There deepened my work to reconcile the multitude of identities and experiences coursing through my veins. There is plenty of truth in what Psychology calls mental illness and what Christianity may term spiritual disorder. Yet having walked intimately with the teachings of both, deeply immersed in their conceptions of human suffering, I now know that there was always a third space. One that specifically demanded their communion with my presence here as a Black body. Psychology and Christianity are structured to be kind. To bring healing in their systemic understanding of illness and dis-ease. But their respective histories—which can neither be denied nor dismissed—have played a lethal hand in the oppression of my foremothers and -fathers. I could argue how they still do. But for now, I am concerned with the third space.

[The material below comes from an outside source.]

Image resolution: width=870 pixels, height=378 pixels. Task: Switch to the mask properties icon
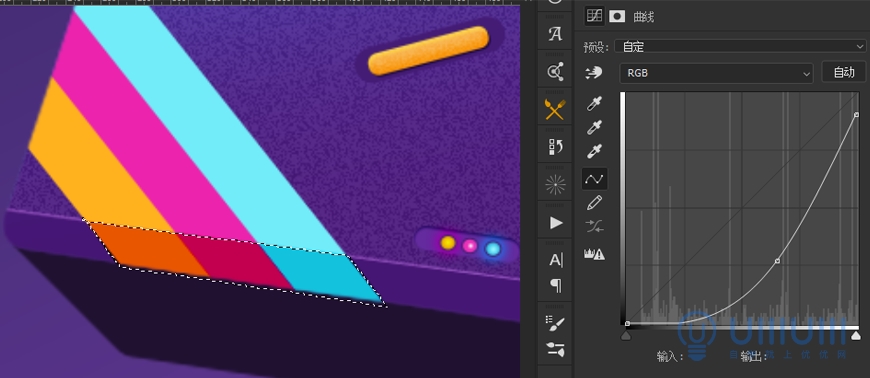(x=617, y=16)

There may be truth still, in present understandings of genetic predispositions and generational curses. The first being their inherent assertions that our stories of illness and dis-ease do not rest in the individual alone. I attest to this because when it really came down to it, it was not psychotherapy that healed me. Nor was it the church that fixed me. Only that a different kind of recovery made space for me when I did too; when the medicine bag I drew from no longer consisted of either Psychology or Christianity as primary gatekeepers to my healing. Because my experiences and stories were never mine alone. I stayed in psychotherapy as long as I needed to, accepted the silent prayers of the older women near and dear to me. But I mostly leaned into the softness of a community of Black women who covered me through my process. Allowed myself to be fully cradled in our intentional acts of re-membering and witnessing; in the vast realities of those who came before us and the myriad of ways those realities were poured over and into us. All to say: This is hard. You are fighting sadness with all your might, within a society that was not designed with you in mind. And that, is not okay. Of course you will struggle. Of course, we all do. It is no failure of ours to break under the pressures of a space that is not kind. But we can create that kindness for ourselves.
I wonder: if my grandmother knew as she braided heirlooms into my hair while we listened and told tales I do not recall, that I would one day question these spaces sworn to heal me only to reconnect to her practices not written about in books? I wonder too: how differently might we begin to heal if all the containers that house us, reached for a greater form of healing that is rooted—truly—in community and social justice? What I do know, however, is that a genogram marked by survival was not the only heirloom passed down to me. I may raise my fist and bare my teeth when harm is threatened, but when I rest in gentleness, abundance, pleasure and joy, these heirlooms begin to dance with me too. Acknowledging that beyond any genetic predisposition or generational curse, wellness was always my birthright.